• _DIRECTIONS FOR THIS TASK_
Print the records below exactly. Omit every picture.

• _DATA TO EXAMINE_
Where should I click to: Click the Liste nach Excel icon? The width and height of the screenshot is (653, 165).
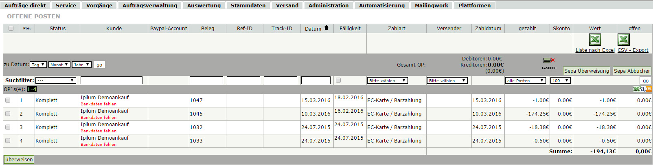[595, 40]
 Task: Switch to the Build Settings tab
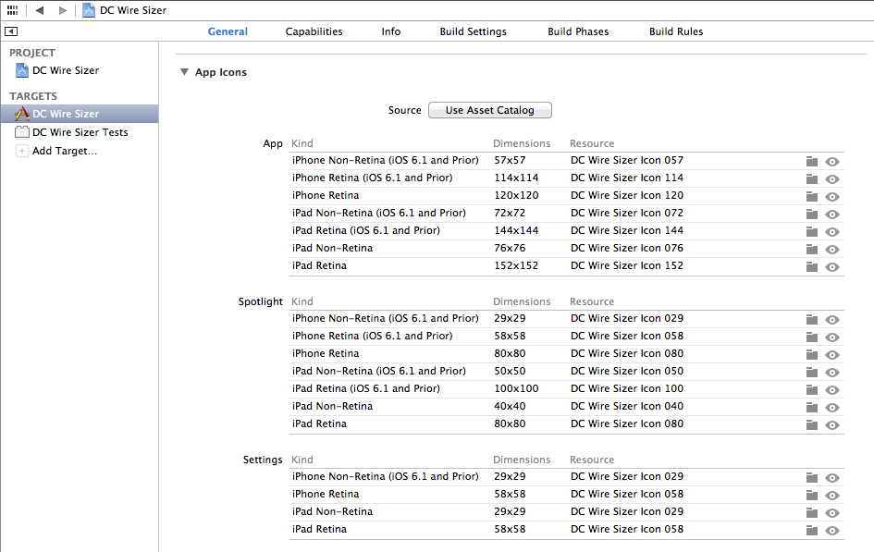tap(473, 31)
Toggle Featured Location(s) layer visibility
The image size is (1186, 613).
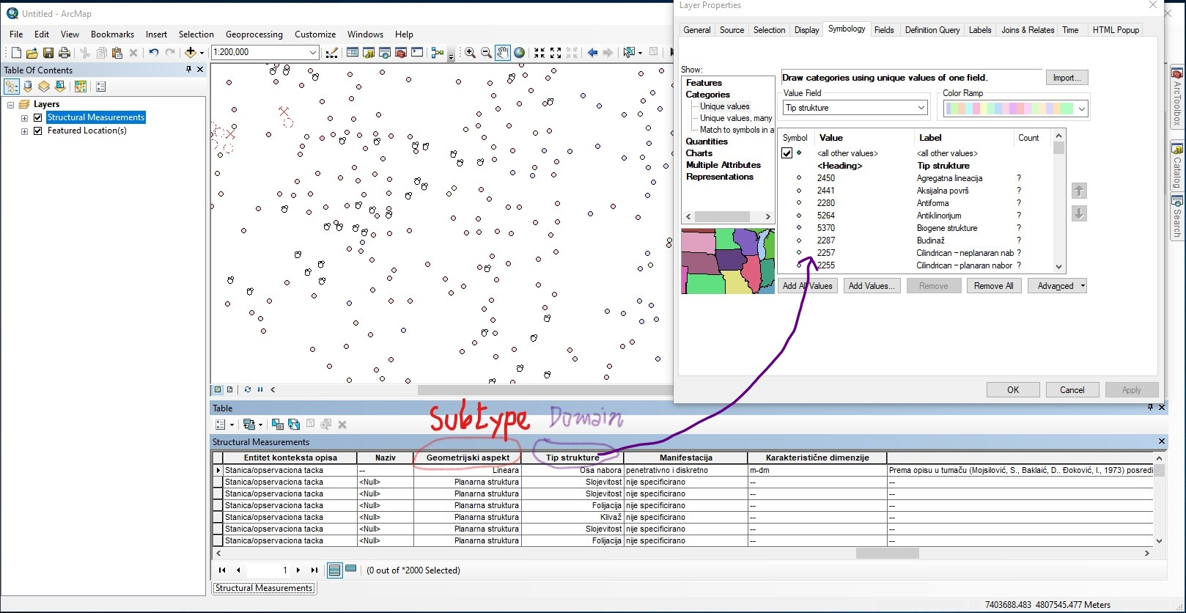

• _ANSWER AREA_
Where should I click to: Click the Liste nach Excel icon? The width and height of the screenshot is (653, 165).
[595, 40]
 Task: Switch to the Build Settings tab
tap(473, 31)
Toggle Featured Location(s) layer visibility
The image size is (1186, 613).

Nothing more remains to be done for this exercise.